» Text segment:
The Health Journalism 2013 Conference might be organized by the Association of Health Care Journalists, but the event, in its 15th year, attracts more than print, radio and online reporters. It also draws people like Rhonda Stewart, a senior communications officer with the Institute for Health Metrics and Evaluation at the University of Washington in Seattle. (AHCJ allows a strictly limited number of public information officers to attend its conferences.)

This is the second AHCJ conference for Stewart, who served as a reporter for The Boston Globe and a news producer for WashingtonPost.com. Her first conference was two years ago in Philadelphia. At the time, she was working for a small global health nonprofit organization. While none of those sessions in 2011 dealt specifically with issues related to global health, Stewart was pleased to discover the 2013 conference featured a presentation about how to relate global health to a local audience.

The IHME produces a survey, The Global Burden of Disease: Generating Evidence, Guiding Policies. Stewart said 500 researchers worked on the survey, which covers 187 countries.

“It gives you a snapshot of health around the world — what is the leading cause of death (in the United States) or the leading health risk in Afghanistan,” Stewart said. The study is used widely by policymakers, researchers, scholars, journalists and “anyone interested in health and where trends are going.”

With IHME’s focus on global health, it probably is no surprise Stewart’s favorite session so far has been the one on bringing world health issues down to the local level. As a former reporter, Stewart said she understands the difficulties journalists face in trying to convince their editors to allow them to pursue a story that might seem foreign to the local readers.

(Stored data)
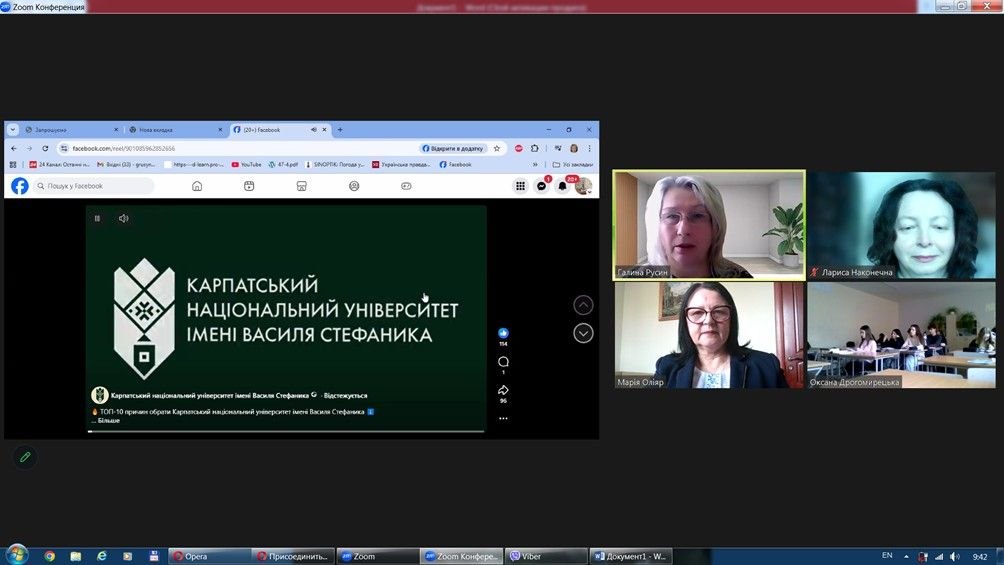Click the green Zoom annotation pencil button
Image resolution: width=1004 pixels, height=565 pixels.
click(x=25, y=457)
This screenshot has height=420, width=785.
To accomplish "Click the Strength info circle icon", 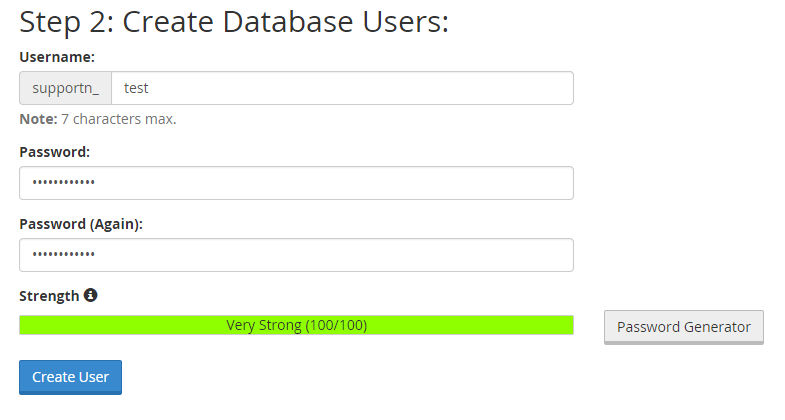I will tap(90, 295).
---
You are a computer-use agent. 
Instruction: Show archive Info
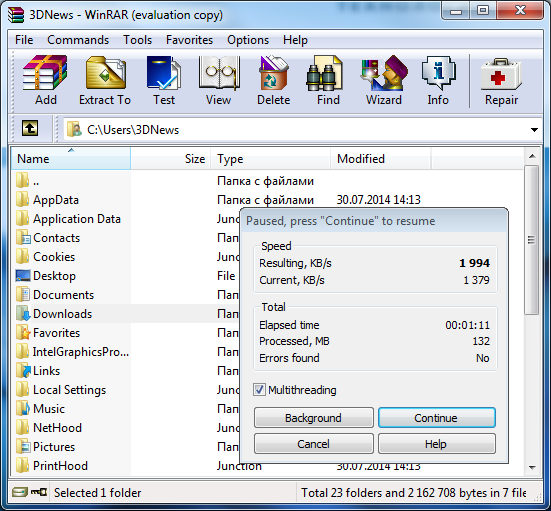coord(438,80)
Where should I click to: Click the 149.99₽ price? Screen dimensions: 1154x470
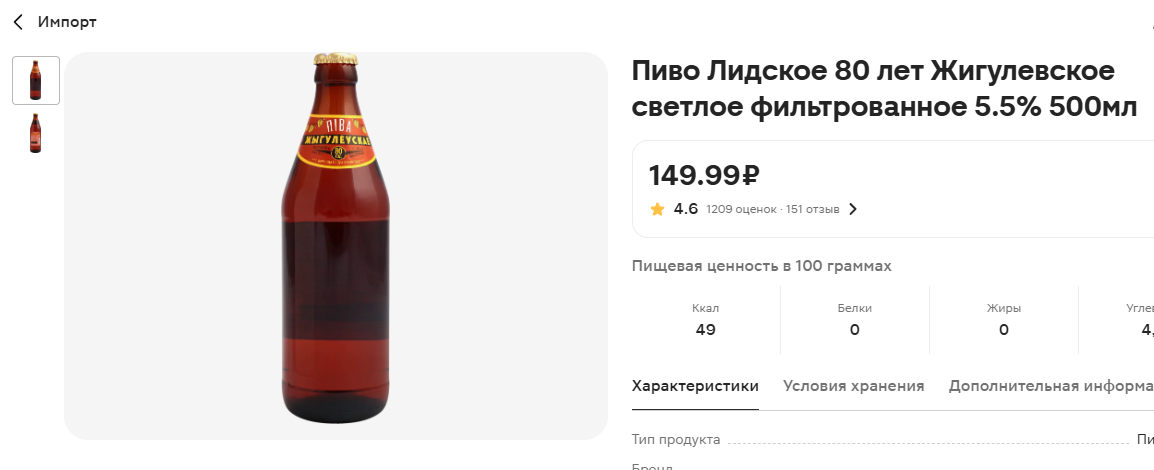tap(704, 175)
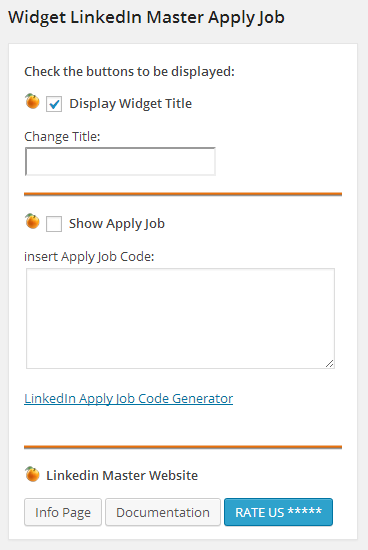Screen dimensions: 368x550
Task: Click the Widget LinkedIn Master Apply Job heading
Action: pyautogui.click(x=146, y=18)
---
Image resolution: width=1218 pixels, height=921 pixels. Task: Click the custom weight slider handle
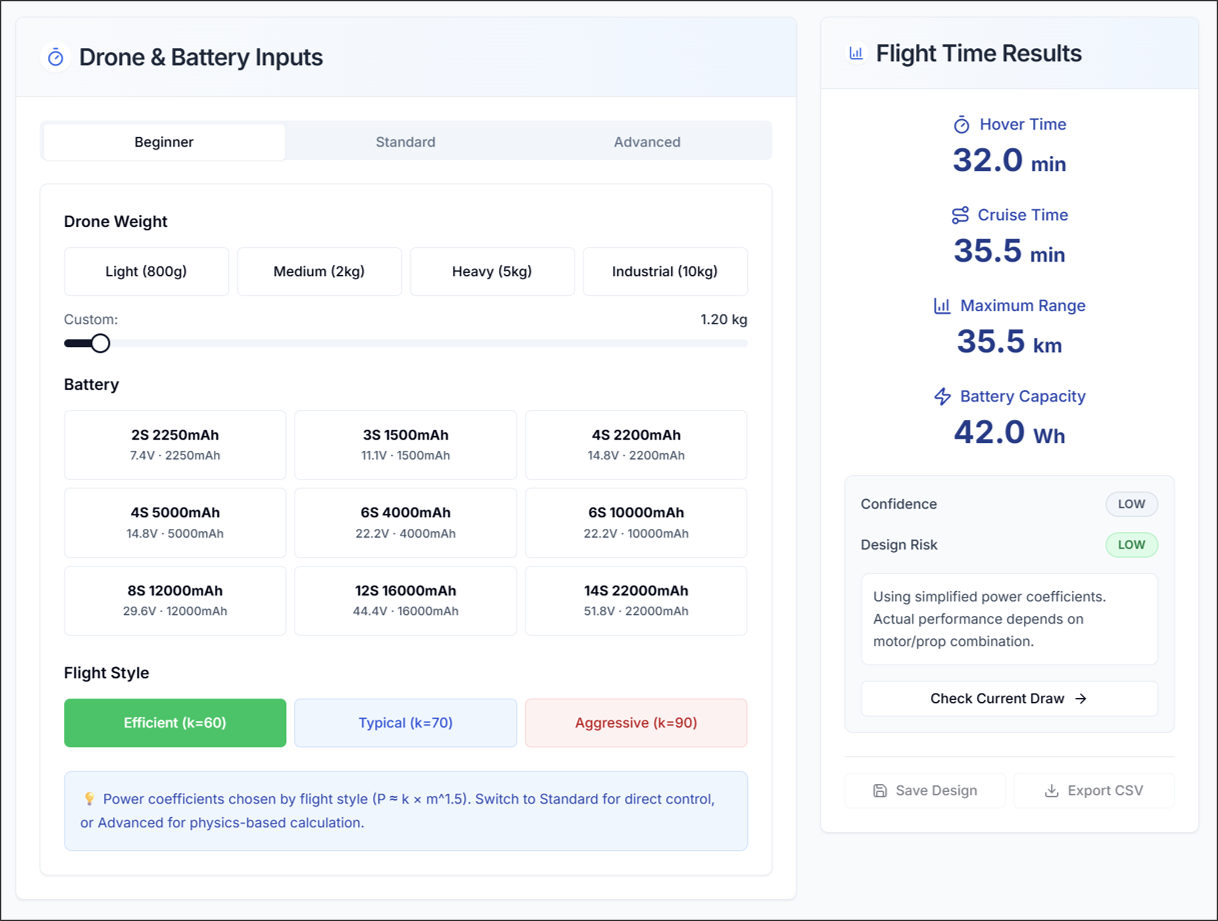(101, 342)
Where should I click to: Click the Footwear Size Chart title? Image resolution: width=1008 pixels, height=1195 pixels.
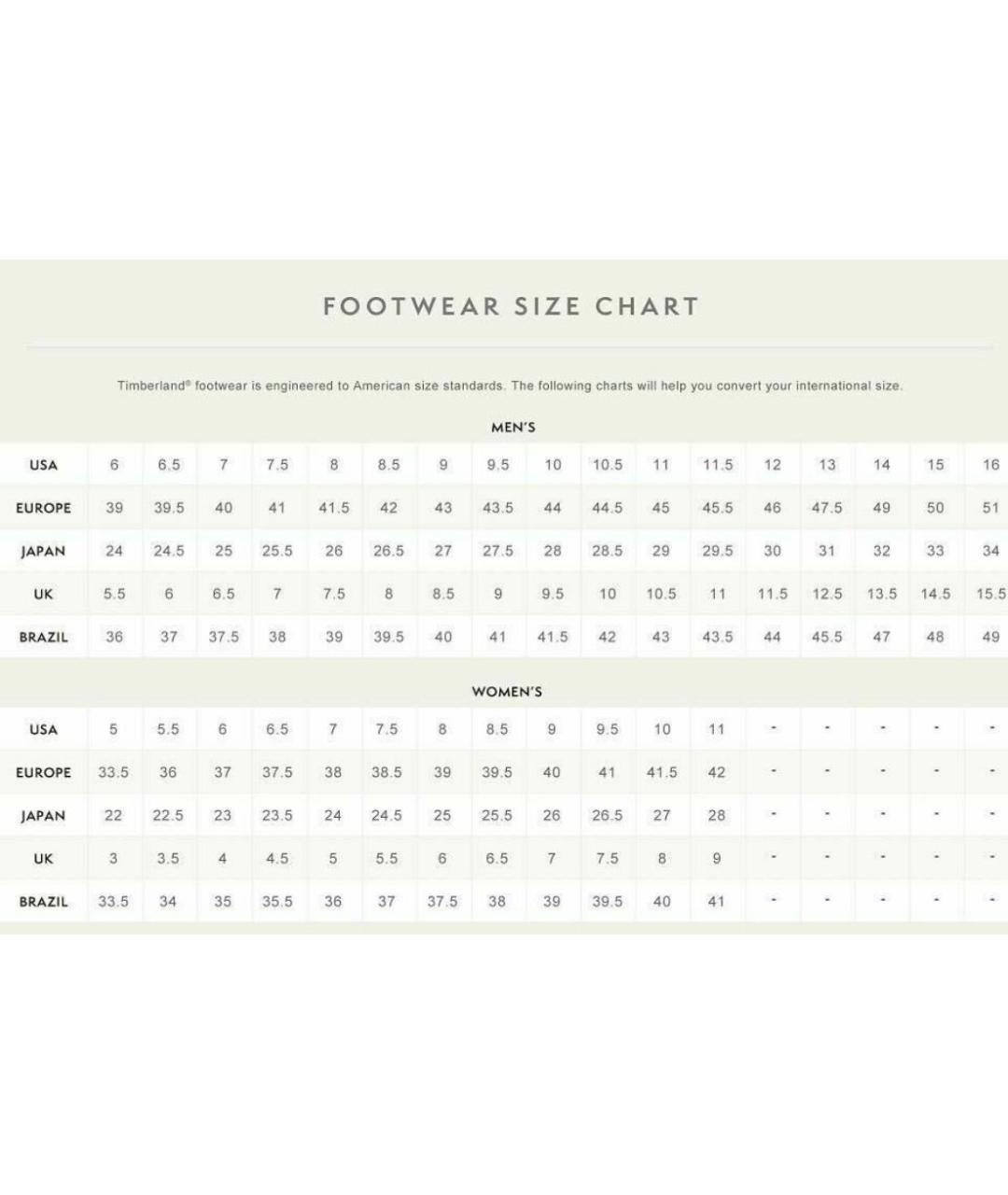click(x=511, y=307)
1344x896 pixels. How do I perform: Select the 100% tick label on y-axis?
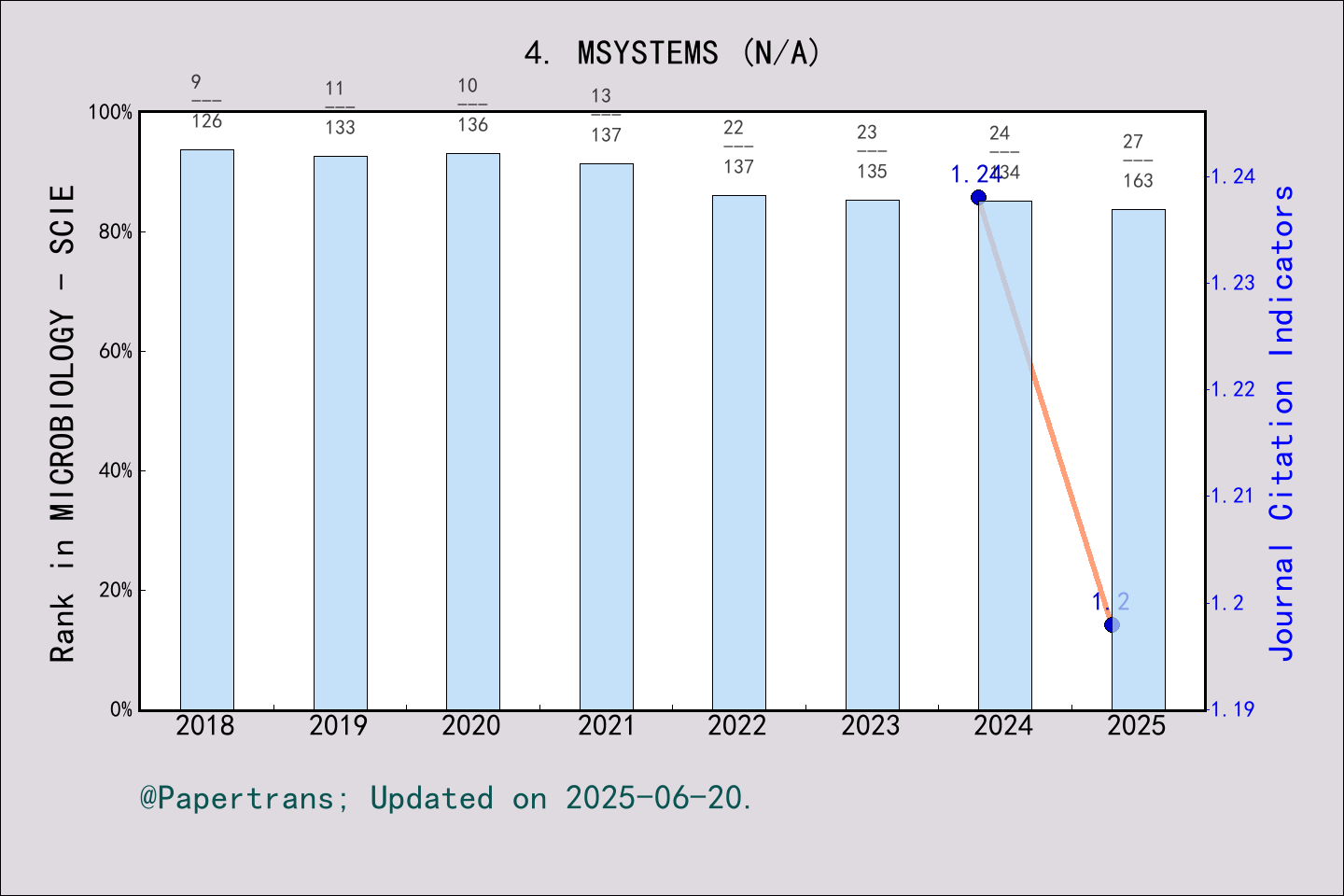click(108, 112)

» What is needed:
Could you rewrite the text about the Health Journalism 2013 Conference between "The IHME produces a" and "covers 187 countries.", inclusive, with "survey" replaced by "report"?

» Answer to this task:
The IHME produces a report, The Global Burden of Disease: Generating Evidence, Guiding Policies. Stewart said 500 researchers worked on the report, which covers 187 countries.